Flu Infection: a girl of 13 years died at her home of the flu, on the night of the new year. Called to her bedside in Gluiras, the firemen and the Samu tried to revive her without success. The hospital in Valencia confirmed that the girl is seen in consultation in the pediatric emergency on Friday around 3 pm for flu-like symptoms. But at that time, her condition did not prove her hospitalization. Pascal Terrasse, deputy and former head of the department of Ardeche, twitted on the subject and recalled that the flu should “not be taken lightly.” The 2015 influenza epidemic considered a “large scale,” contributed to a record winter excess mortality of 18,300 deaths in France, according to the last assessment of the Institute of Health Surveillance.
90% of influenza deaths are for over 65 years of age
For Pascal Terrasse, this dramatic disappearance reminds us that older people – even if they represent 90% of premature deaths due to influenza – are not the only ones affected by the disease. Hence the importance of hygiene and prevention of everyday life, such as washing hands, avoiding kissing during an epidemic, precautions that not be underestimated.
How to treat the flu?
The treatment of seasonal influenza associates with rest, rehydration, and taking medication to relieve symptoms (antipyretic in the case of fever). To reduce the duration of symptoms and the appearance of complications, the use of antivirals is very early and remains limited to very fragile people. Natural solutions can also help you withstand the flu.

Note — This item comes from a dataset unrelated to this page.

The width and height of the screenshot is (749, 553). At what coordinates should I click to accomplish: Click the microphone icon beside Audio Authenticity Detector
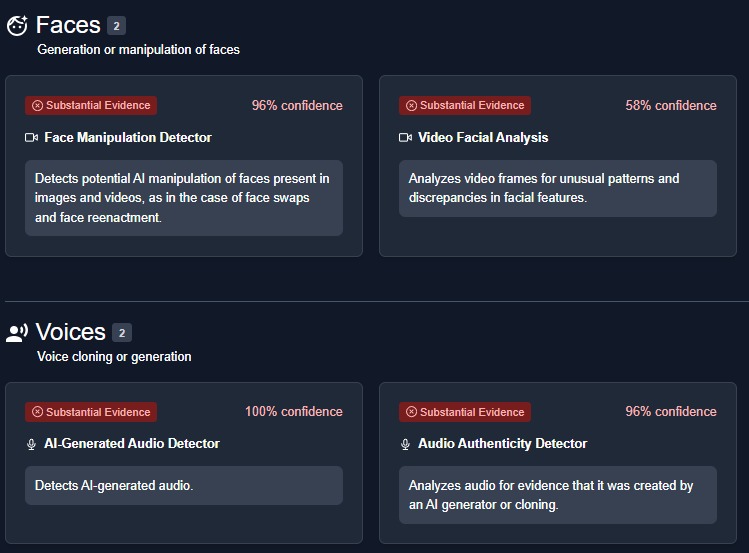(x=406, y=445)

The flu vaccine is often commonplace; however, influenza causes many deaths each year. If you are over 65 or have some chronic diseases, you can benefit from the free vaccine, better protection against infection. For others, especially children, the usefulness of vaccination remains debated. Vaccination needs to renewed every year because the virus is constantly changing its shape.
Influenza in the Elderly
Influenza seniors Far from being a mild illness, the consequences of the flu are dramatic for the elderly or fragile. Almost all (90%) of the deaths related to influenza are for people over 65 years of age. Free vaccination for seniors and the most fragile remains the best means of protection against this virus. Be careful; it is effective only after 10 to 15 days, so do not delay to get vaccinated from the initiated campaign.
Influenza in children
Regarding influenza in the epidemic case, one in three children is affected by the flu, compared to one in ten adults. But the slightly different symptoms and the shorter duration of infection in the younger makes the diagnosis less obvious. Treatment involves rest, adequate hydration, and fever reduction based mostly on paracetamol and ibuprofen. Beyond the risks of complications, the younger ones also play an essential role in the spread of the virus. Their vaccination is the subject of recurrent debates.
Influenza in Pregnant women
Pregnancy flu Pregnant women are among those vulnerable to the influenza virus, as are the elderly and young children. Pregnancy would increase the risk of severe complications in the event of infection with the influenza virus. They benefit from the free vaccine, which is prescribed by a doctor, a gynecologist, or a midwife as early as October.
Influenza A (H1N1 virus)
Influenza A In 2009, influenza An epidemic is spreading globally and mobilizing the World Health Organization. In France, the management of this “crisis” remains particularly controversial: massive stocking of antivirals whose effectiveness remains disputed, mass vaccination via dedicated centers, inadequate communication. Doctissimo is back on this epidemic and tells you everything about the H1N1 virus.
Avian flu Propagated by migratory birds, the avian flu virus created a psychosis in 2006, evoking the risk of the influenza pandemic. Since then, bird flu has returned periodically without raising any concerns except among breeders, with the dangers of a rapid and deadly spread from animal to human being small. Massify provides an update on avian influenza, its dangers, or the absence of risk related to the consumption of poultry.